Nachhaltigkeit im Fußball (NIF): Frau Nabwire, Sie sind die erste afrikanische Spielerin im deutschen Frauenfußball und standen neben dem niederländischen Erstligisten FC Zwolle bei den deutschen Proficlubs Werder Bremen und 1. FC Köln unter Vertrag. Ihren Erfolg haben Sie sich hart erkämpft. Woher stammt Ihre Leidenschaft für Fußball?

Doreen Nabwire Omondi: Ich bin das Dritte von sechs Kindern und als ich Fußball zu spielen begann, kickten meine zwei älteren Brüder bereits in lokalen Fußballteams. Auch mein Vater spielte, als er noch jünger war. Später engagierte er sich als Manager eines lokalen Fußballteams von General Motors, wo er als Mechaniker arbeitete. Als ich noch klein war, schauten wir so manches Spiel gemeinsam an, wie den Africa Cup of Nations, lokalen Fußball oder auch die Weltmeisterschaft.

Das Leben in Mathare war aufgrund der großen Armut alles andere als einfach. Wer in einer der Slumgegenden Nairobi’s lebt, wird unweigerlich ins Elend hineingeboren und da es hier für die Kinder niemanden gibt der sie unterstützen kann, schmieden sie ihre Zukunftspläne vergeblich. Während die Eltern damit beschäftigt waren, über die Runden zu kommen, sind andere dem Alkohol verfallen. Oft wurden sie, getrieben von dem Wunsch Niedergeschlagenheit, Krankheit, Hunger und Arbeitslosigkeit zu entfliehen, rückfällig. Das war das Leben, so wie wir es als Kinder kannten. Erst wenn man älter wird, bekommt man den Druck der Realität zu spüren.
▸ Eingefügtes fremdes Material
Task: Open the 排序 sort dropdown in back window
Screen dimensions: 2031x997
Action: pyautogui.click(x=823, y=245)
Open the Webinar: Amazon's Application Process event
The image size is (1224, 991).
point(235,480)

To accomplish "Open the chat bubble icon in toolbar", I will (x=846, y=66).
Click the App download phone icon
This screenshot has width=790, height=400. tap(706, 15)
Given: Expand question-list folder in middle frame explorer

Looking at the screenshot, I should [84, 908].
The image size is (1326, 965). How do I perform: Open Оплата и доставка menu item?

Die “gute” Seite daran war, dass wir Kinder diesen Druck damals nicht wahrgenommen haben. Alles was wir kannten war der Hunger und das Spiel. Manchmal hatten wir zwar leere Bäuche, aber auf den Straßen tummelten sich die Kinder in Scharen, um zu kicken. Oft spielte ich zusammen mit einem guten Freund bei den Jungs und meine Liebe zum Fußball wurde von Tag zu Tag stärker.

NIF: Mit zehn Jahren schlossen Sie sich dem heute größten Fußballprojekt Afrika’s an, der Mathare Youth Sports Association. Als Jugendliche engagierten Sie sich für den Verein als Teamleiterin für Aids-Prävention. Wie hat diese Zeit Ihr Leben geprägt?

Doreen Nabwire Omondi: Die Mathare Youth Sports Association ist in Nairobi in 16 Zonen tätig und in jeder dieser Zonen gibt es mehrere Mädchen- und Jungen-Mannschaften. Einer der Trainer in Mathare entdeckte mich in den Straßen als ich mit den Jungs spielte und stellte mich einer Mädchenmannschaft vor, die als “North Villas” bekannt war. Diese Mädchen waren mit durchschnittlich 14 Jahren etwas älter als ich, aber ich fügte mich gut ein und entwickelte mich zu einer aktiven und einflussreichen Spielerin der Organisation.

Das gab mir bald die Möglichkeit MYSA auf verschiedenen Veranstaltungen und Turnieren zu vertreten. Gleichermaßen engagiert war ich im HIV/Aids-Projekt des Vereins. Dieses Projekt bot eine großartige Plattform, um zum einen grundlegende Alltagsfähigkeiten zu erlernen und sich zum anderen mit Problemen und deren Lösungswegen auseinanderzusetzen, die junge Menschen und ihr Umfeld betreffen. Mit der Zeit wurde ich zu einer Persönlichkeit, an der sich junge Mädchen und Jungen ein Vorbild nahmen.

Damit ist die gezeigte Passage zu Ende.